## EXERCISE PASSAGE
-------------------------

Are those plans realistic? Kyriakidis certainly seems to think so. His strategy has been to separate the 70 countries he overlooks into three categories: ‘super growth’, which includes the UAE, Saudi Arabia, Egypt and Nigeria, and which will see the most investment; ‘moderate growth’, where Marriott will be investing through a programme of regular visits and conferences; and ‘lower growth’, where the firm will invest reactively, i.e. when approached by property owners in one of the 55 countries in that bracket.

Last month, Marriott International added an extra dimension to those plans by announcing a plan to buy Protea Hotels, a South African family of three brands that operates or franchises 116 hotels in seven African nations. At one fell swoop, Marriott will jump from being the eighth-largest operator on the continent, in terms of the number of rooms it runs, to the largest.

It will now have 80 hotels in South Africa, a fast-developing market, up from precisely none before the deal was announced. Another 16,000 people have been added to its payroll in sub-Saharan Africa. Kyriakidis sees the deal as a game-changer, especially in light of research that projects Africa’s population will double to 2 billion people by 2050, and the tripling of the continent’s middle class to 1 billion people over the same period.

And, in line with better transport connections and more foreign direct investment from the Gulf into Africa, he’s also making a clear pitch for some of that regional wealth to be allocated to the hospitality sector too.

“There are lots of [Gulf] sovereign wealth funds that want to get into the hotel business in Africa, but until now the question was, is there a trusted name I could work with?” Kyriakidis says. “Well, now we’ll be able to give those investors a real platform.”

Marriott already has experience in dealing with the Abu Dhabi Investment Authority (ADIA), the world’s third-biggest sovereign wealth fund with $627bn of assets under management, according to the SWF Institute. Last year, ADIA bought 42 Marriott hotels controlled by the UK’s Royal Bank of Scotland, as well as purchasing three Edition-branded hotels in London, New York and Miami for $800m.

Kyriakidis is also refusing to rule out the prospect of any further acquisitions, though he won’t specify where.

“The analyst community was very positive on the Protea acquisition as being highly strategic, value generative and exactly the right thing to do at this point in time of Africa’s growth trajectory,” he says. “Does that mean it’s the end and we pack up shop? The short answer is absolutely not. We are very committed to growth and will look at any or all opportunities in the future, whether organic or acquisition.”

-------------------------

## SUPPLIED MATERIAL
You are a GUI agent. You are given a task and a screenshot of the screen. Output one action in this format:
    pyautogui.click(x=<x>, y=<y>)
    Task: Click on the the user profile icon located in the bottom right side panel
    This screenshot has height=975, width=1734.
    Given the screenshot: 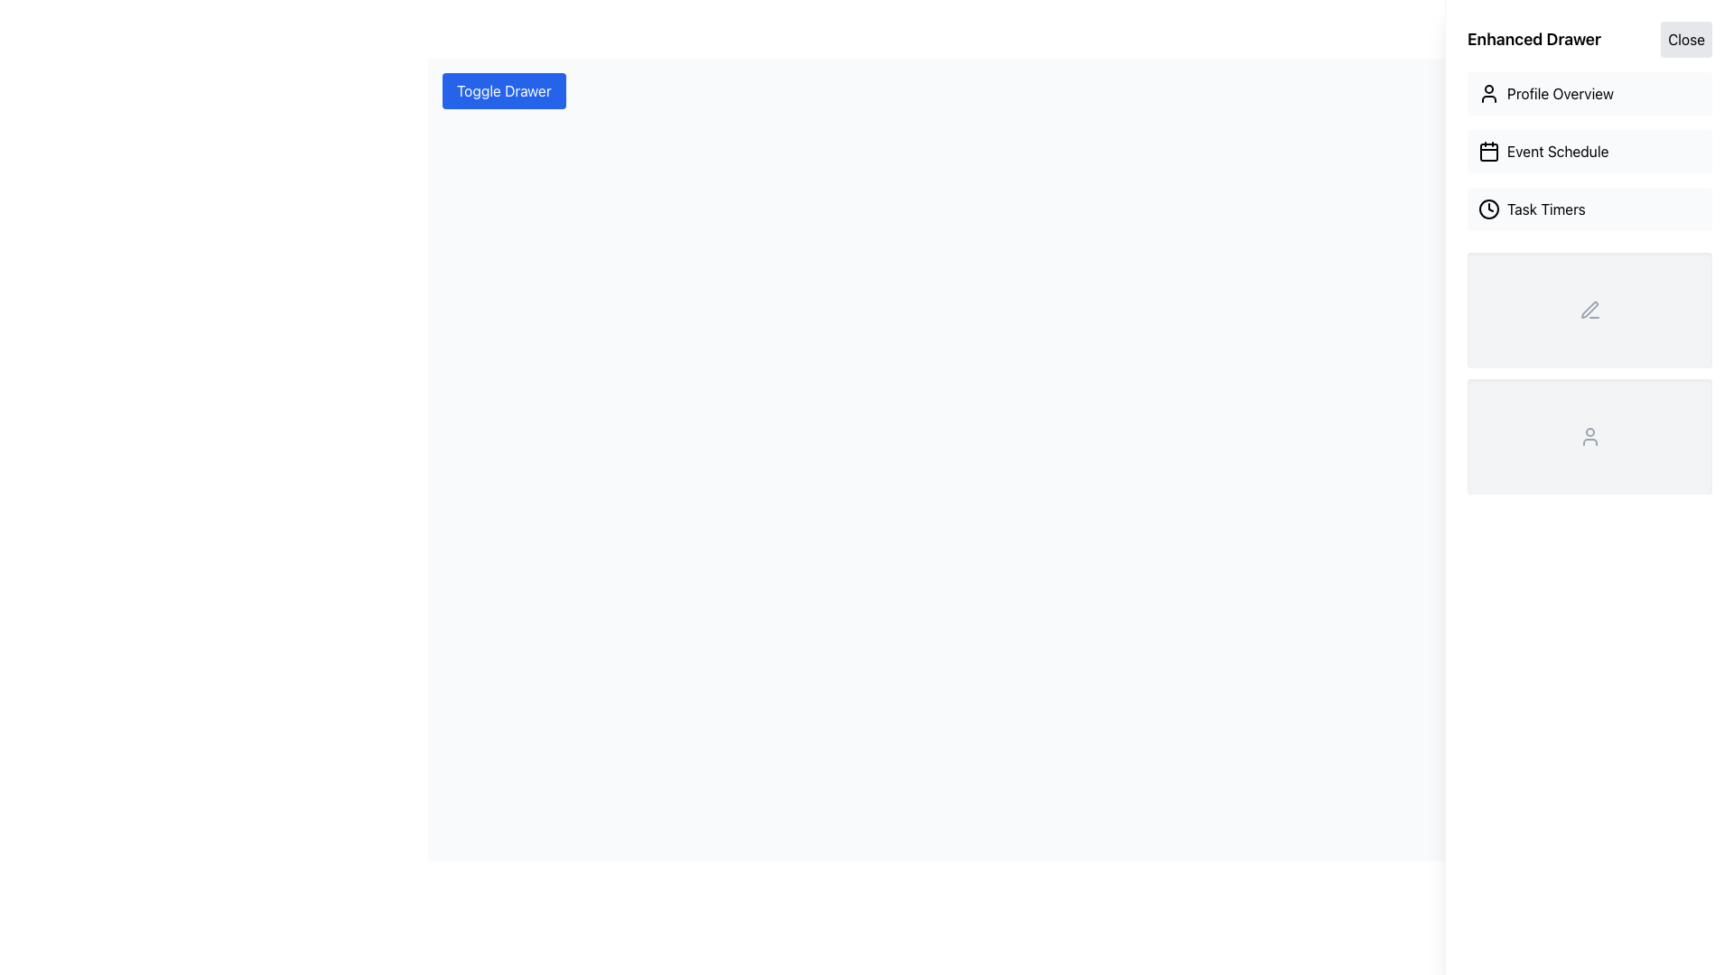 What is the action you would take?
    pyautogui.click(x=1590, y=436)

-------------------------

## TASK
Continue the article on Marriott's expansion in Africa, picking up after its final sentence.

## ANSWER TO THIS PROBLEM
But it seems that most of the growth will come organically. Marriott’s plans for the UAE market are extensive; it has 2,700 rooms in the country right now, and will push that up to 5,500 rooms by the end of 2015. By 2020, Kyriakidis thinks he can get that figure to around the 10,000 mark.

Much of that expansion will take place in Dubai, a city that now lies third globally in terms of revenue per available room (RevPAR, a key industry metric) at $185, placing it just behind New York and Paris. Barely a month seems to go past without a new glitzy hotel opening up in the UAE’s commercial capital, but Kyriakidis says he has no concerns about Dubai’s capacity to suck up new supply.

“I look back to my files in 2007 — the year before the global crash — and at that time in Dubai there were 34,000 rooms,” he says. “Today there are 60,000 and another 20,000 in the pipeline. What’s extraordinary is that Dubai has been able to absorb the global crisis and the growth in rooms, and still have 79 percent occupancy in the year to date today.”

The Marriott executive points towards recent investment infrastructure by the government in the travel and tourism industry, especially with regard to new hotels and the full launch of Al Maktoum International, the emirate’s second airport, in October.

“Another key fundamental is the focus on expanding the market beyond business and couple leisure into family,” he adds. “Family is clearly the sector that is being focused on when making these kind of announcements — the theme parks that are being built, the kind of investment that Abu Dhabi is making in culture tourism and so on.”